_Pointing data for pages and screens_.
— START —

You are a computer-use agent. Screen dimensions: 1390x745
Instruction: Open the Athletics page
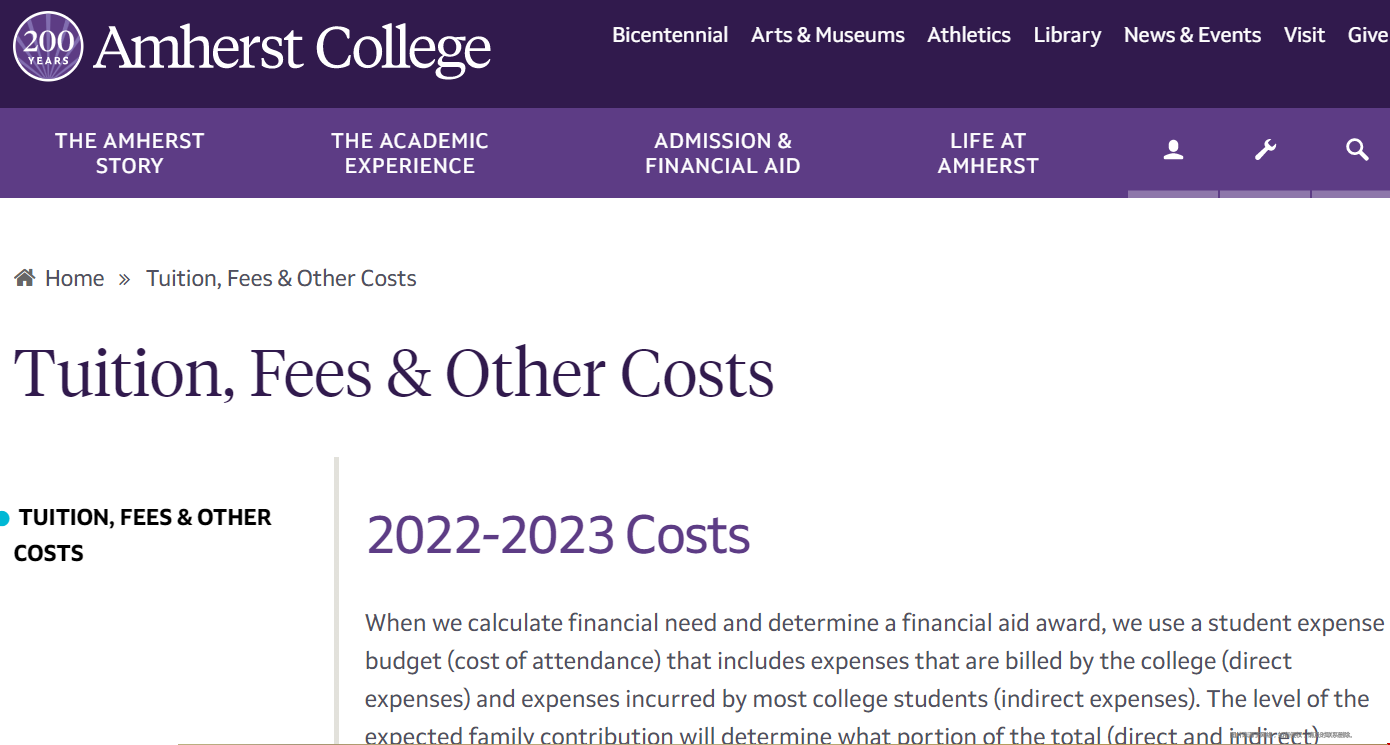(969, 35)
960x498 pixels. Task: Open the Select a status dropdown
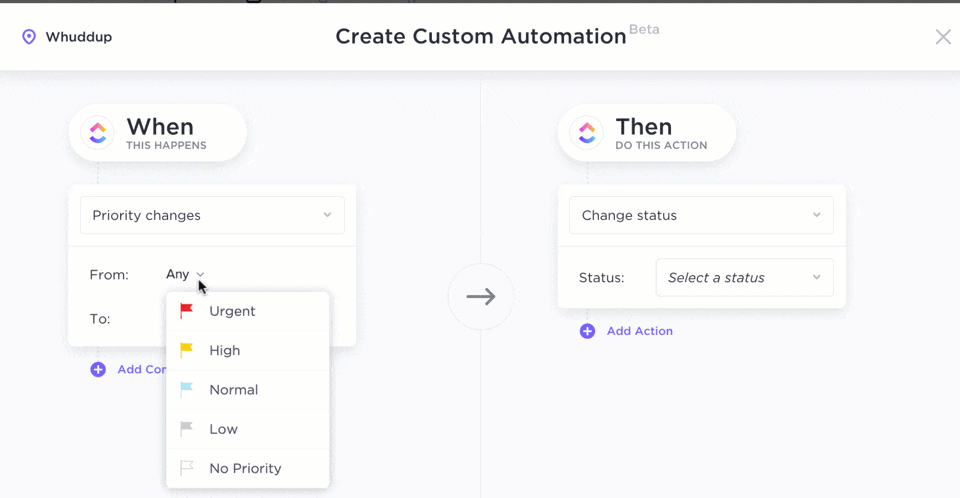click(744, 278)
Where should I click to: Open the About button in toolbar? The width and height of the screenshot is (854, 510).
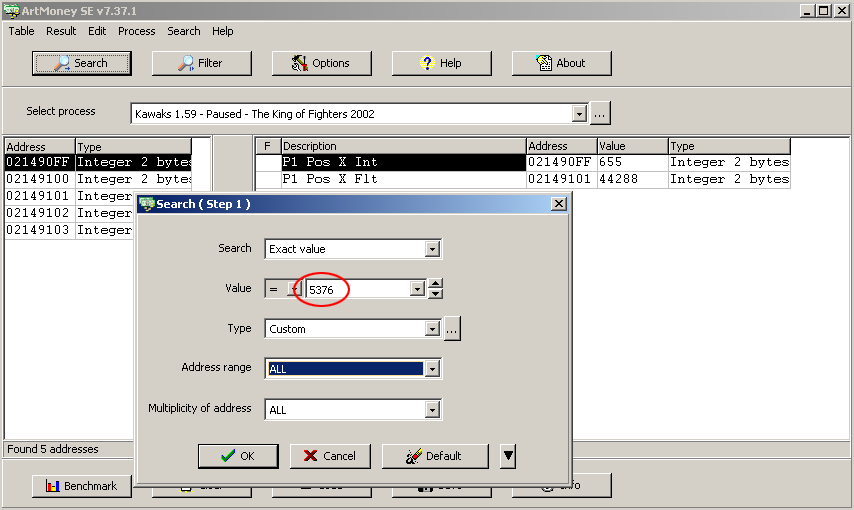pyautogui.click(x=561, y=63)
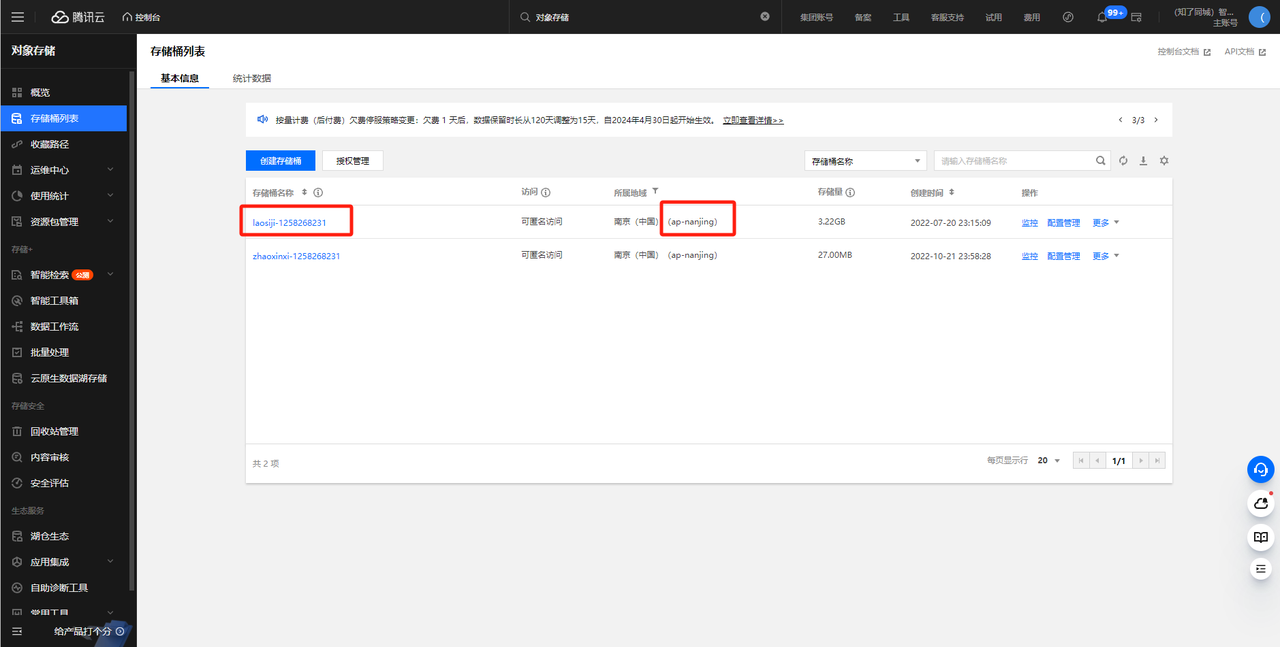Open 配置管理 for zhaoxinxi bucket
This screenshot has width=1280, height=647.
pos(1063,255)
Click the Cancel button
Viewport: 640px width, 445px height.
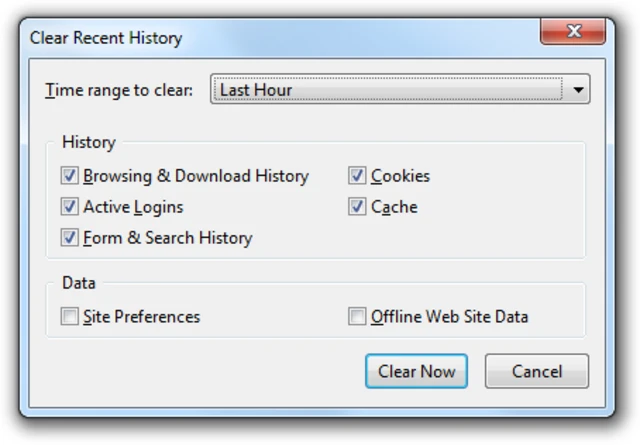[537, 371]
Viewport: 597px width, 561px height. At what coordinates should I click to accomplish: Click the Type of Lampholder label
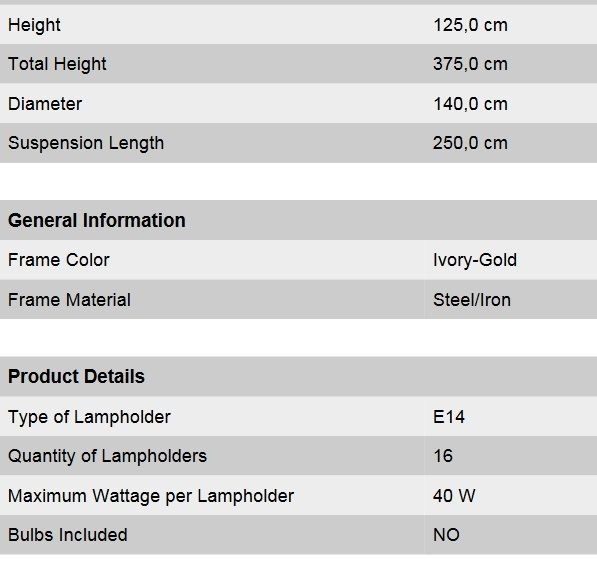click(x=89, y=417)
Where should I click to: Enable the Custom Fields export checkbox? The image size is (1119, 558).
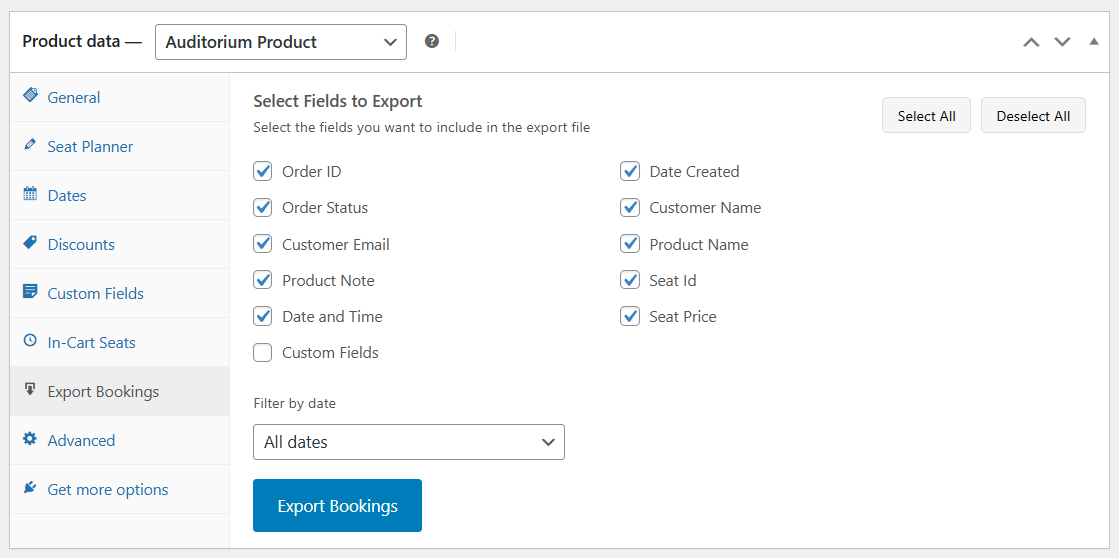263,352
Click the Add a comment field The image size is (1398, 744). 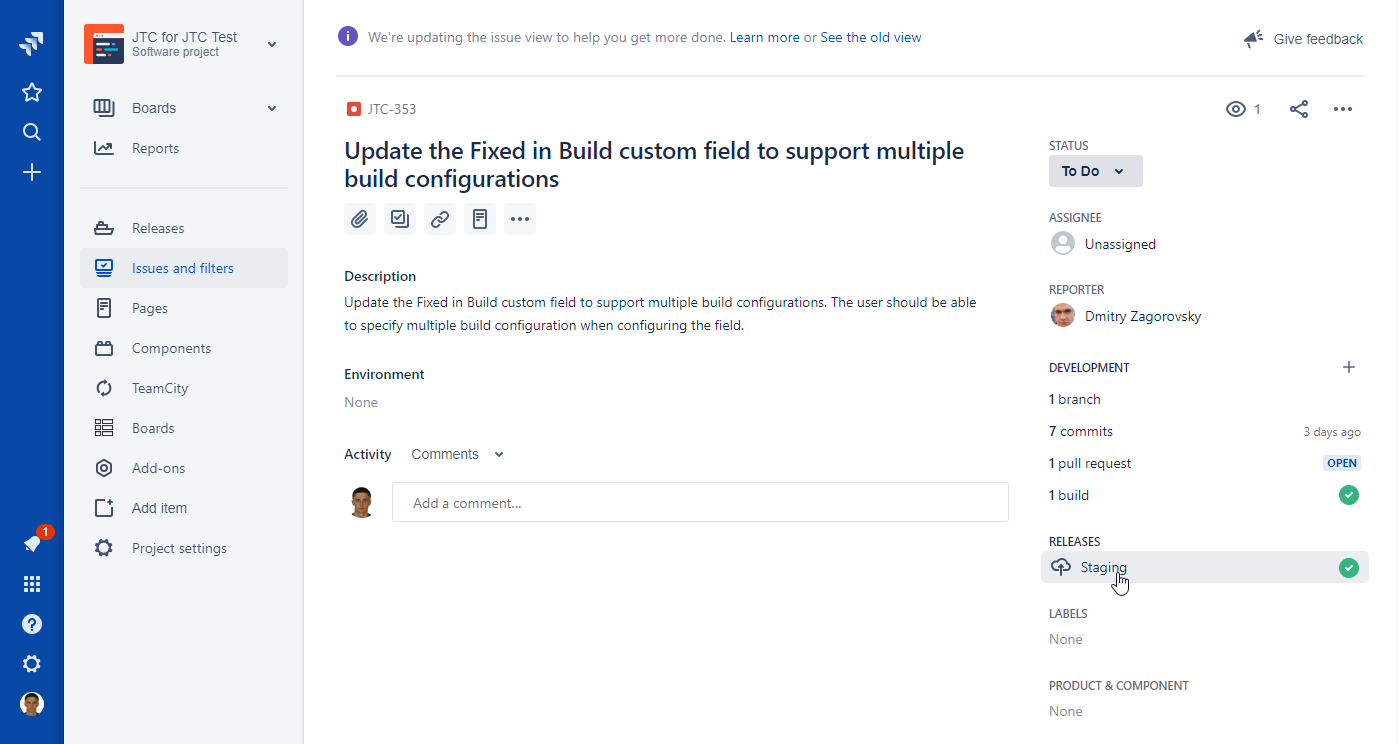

— END —

_WRITTEN TASK_. Locate each line in the entries above that contains the string "Viewport", matching case, and copy those lines.

_EXERCISE RESULT_.
Viewport: 640px width, 445px height.
Viewport: 597px width, 561px height. At what coordinates should I click to accomplish: Click the Type of Lampholder label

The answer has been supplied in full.